The lower courts have disagreed about what kind of programs public schools must provide. In the Colorado case, a federal appeals court ruled that a modest benefit to the boy was enough and that no tuition reimbursement was warranted.

Neal K. Katyal, a lawyer for the school district, pointed out that in the first half-hour on Wednesday two lawyers proposed nine different standards. For his part, he said an educational program was sufficient if it provided benefits that were “more than de minimis,” the standard used by the appeals court in the case Endrew F. v. Douglas County School District, No. 15-827.

Several justices expressed concerns about the potential financial burdens on school districts. “Is there any place to discuss the cost that would be incurred for, say, severely disabled students?” Justice Anthony M. Kennedy asked.

Justice Alito also appeared wary. “No matter how expensive it would be and no matter what the impact in, let’s say, a poor school district would be on the general student population, cost can’t be considered?” he asked.

But lawyers for the boy’s parents and for the federal government, which largely supported their position, said that as a general matter the schools must pay whatever the programs cost.

Jeffrey L. Fisher, a lawyer for the parents, said most cases did not require schools to spend very much. “They involve things like providing Braille textbooks, providing an iPad, providing some specialized instruction by a staff member who’s already on staff,” he said.

But he added that “there are going to be some extreme cases.” In those situations, he said, referring to the federal law, “the act does not permit cost to trump what the act otherwise requires.”

Mr. Fisher said public schools should be required “to provide substantially equal educational opportunities” to disabled children, but that proposed standard met resistance.

Justice Ruth Bader Ginsburg said the court had tacitly rejected it in a 1982 decision, Board of Education v. Rowley. Justice Elena Kagan said she had “some feeling that the word ‘equality’ is a poor fit for this statute.”

Mr. Fisher proposed an alternative for justices uncomfortable with the word “equal.” He said the court could require “a level of educational services designed to allow the child to progress from grade to grade in the general curriculum.”

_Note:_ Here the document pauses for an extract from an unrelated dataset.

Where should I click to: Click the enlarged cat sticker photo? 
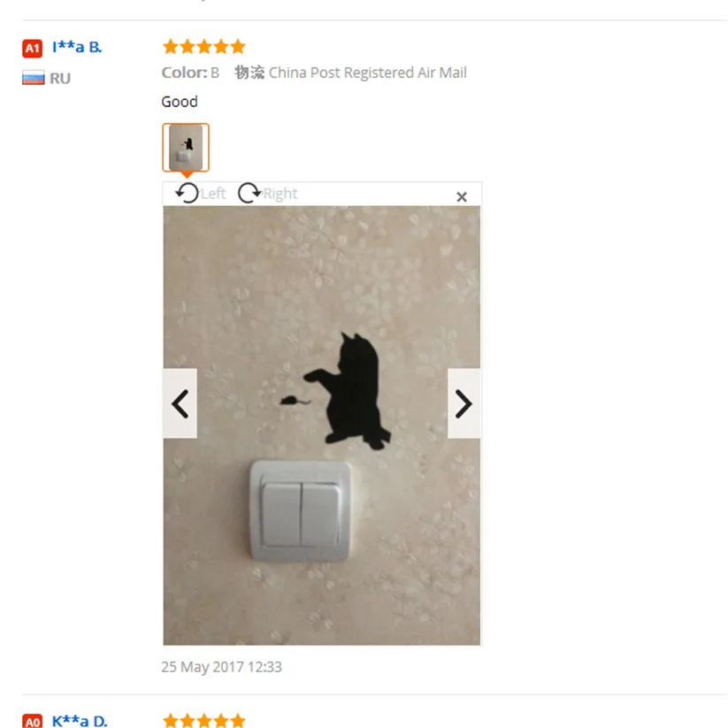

Several justices said that standard could not be achieved for students with severe disabilities.

In those cases, said Irv Gornstein, a lawyer for the federal government, the court should use a different standard, one where he said “we have a slight area of disagreement” with the boy’s parents.

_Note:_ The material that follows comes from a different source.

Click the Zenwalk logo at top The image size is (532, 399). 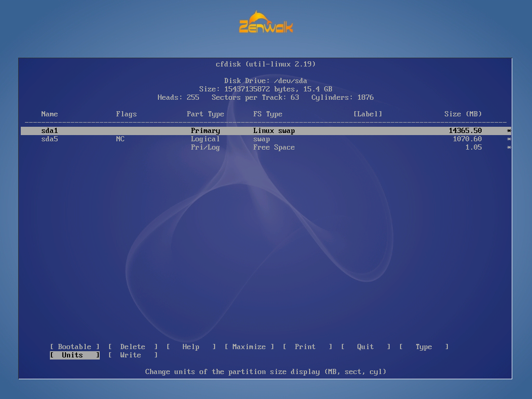265,23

“We would say significant progress toward grade-level standards, not as close as possible to grade-level standards,” Mr. Gornstein said.

Justice Sonia Sotomayor asked if the court could substitute “meaningful” for “significant.” Mr. Gornstein responded that the two were synonymous, adding that he would also be content with “appropriate.” But he asked the court to avoid “meaningful” because “it means different things to different courts.”

Justice Kagan responded that whatever standard the court announced might have the same problem. “So we should come up with our own that can then be applied in different ways in different courts?” she asked.

That was the challenge, Justice Alito said. “What everybody seems to be looking for is the word that has just the right nuance,” he said.